Buccolingual Inclination

What is Buccolingual Inclination?

Our Sacramento dentists use a number of different measurements to describe your teeth and your bite. One of these is buccolingual inclination. What is it and how does it relate to your dental health?

Buccolingual inclination looks at how far your teeth tilt towards the cheeks or the tongue.

The molars are often compared to measure buccolingual inclination.

Defining Buccolingual Inclination

First, it’s obvious that your teeth touch, or are close to, both your cheeks and your tongue simultaneously. The side of your tooth next to your cheek is the buccal side, a Latin term meaning “cheek.” The side of your tooth next to the tongue is the lingual side, and again it’s the Latin word for “tongue.” The inclination describes how much the teeth tilt to one side or the other, if at all.

One way a dentist measures buccolingual inclination is by placing a small straightedge across a pair of molars. If your teeth tilt towards your tongue, the topmost parts of your molar, called the cusps, will be lower on the lingual side. If the teeth tilt towards the cheek, the buccal cusps are lower. While some tilt is common, ideally the amount of difference is less than one millimeter.

Why Buccolingual Inclination is Important

The primary purpose of your teeth is to chew food. Chewing creates a tremendous amount of force and the force is transmitted directly from your teeth to the roots inside your jaw. The teeth resist these forces best when they meet them straight on in a vertical direction. Tilt the teeth too far in one direction or the other and now the force of chewing is met partly sideways.

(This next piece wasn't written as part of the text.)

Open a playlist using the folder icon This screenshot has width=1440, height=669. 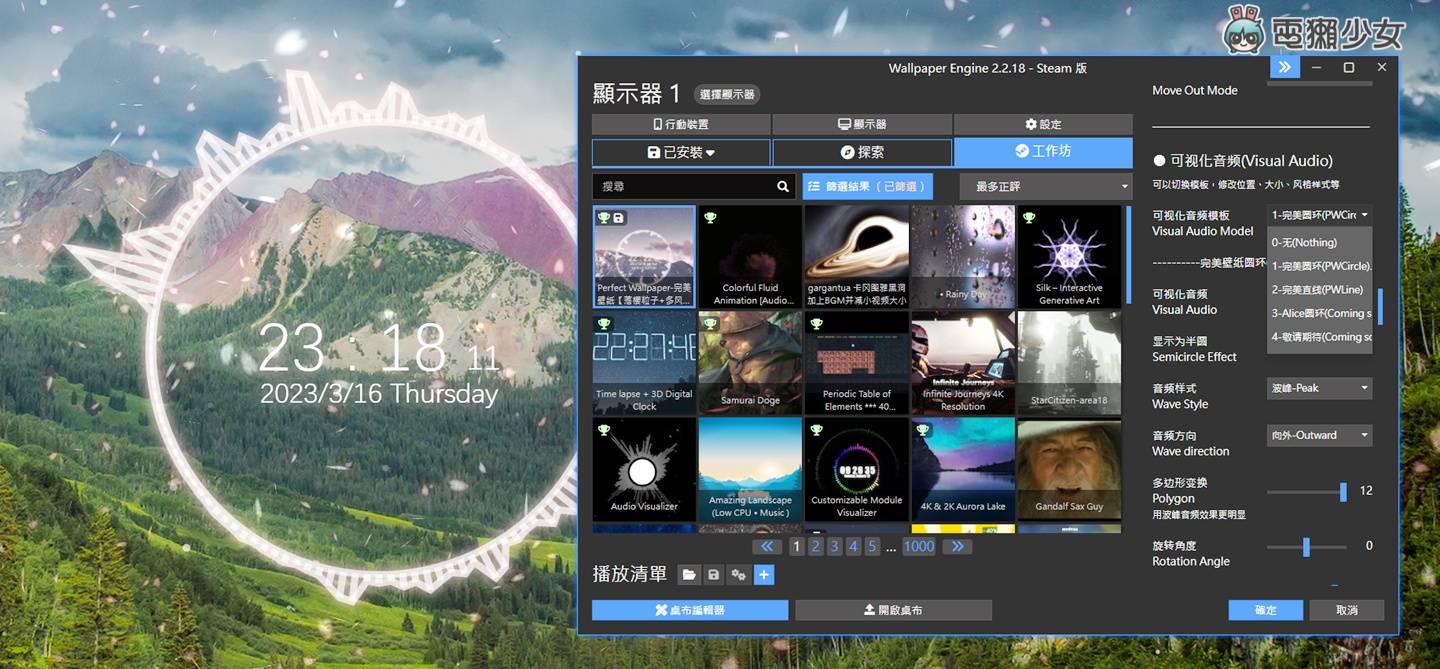pos(690,574)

This lateral force is harder for the teeth to resist and the long-term result is usually damage to the enamel and even the eventual loss of certain teeth.

You can compare the importance of buccolingual inclination by considering the tires on a car. If the wheels tilt too much in one direction or the other (instead of meeting the roadway straight up-and-down), the force from driving is focused on the edge of the tires. That edge wears out more quickly than the rest of the tire and is less likely to do its job properly for as long as you expected.

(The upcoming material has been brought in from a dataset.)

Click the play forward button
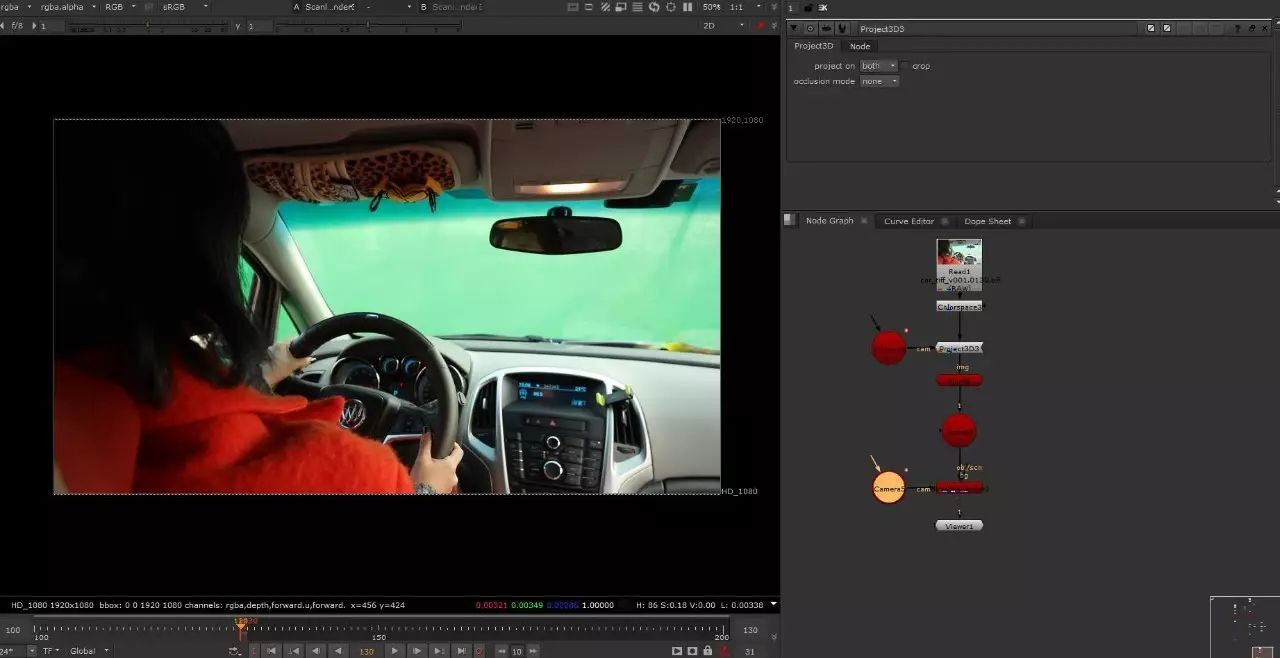 394,651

Fixing Buccolingual Inclination

Providing your teeth with the ideal buccolingual inclination is a goal for most orthodontic procedures. If you suffer from crowding, for example, improving your inclination usually leads to more room in the arch. In any mouth, optimizing the inclination improves the long-term viability of all your teeth. Whether you choose Invisalign or braces to improve your smile and your bite, buccolingual inclination is an important factor in diagnosing and preserving your oral health.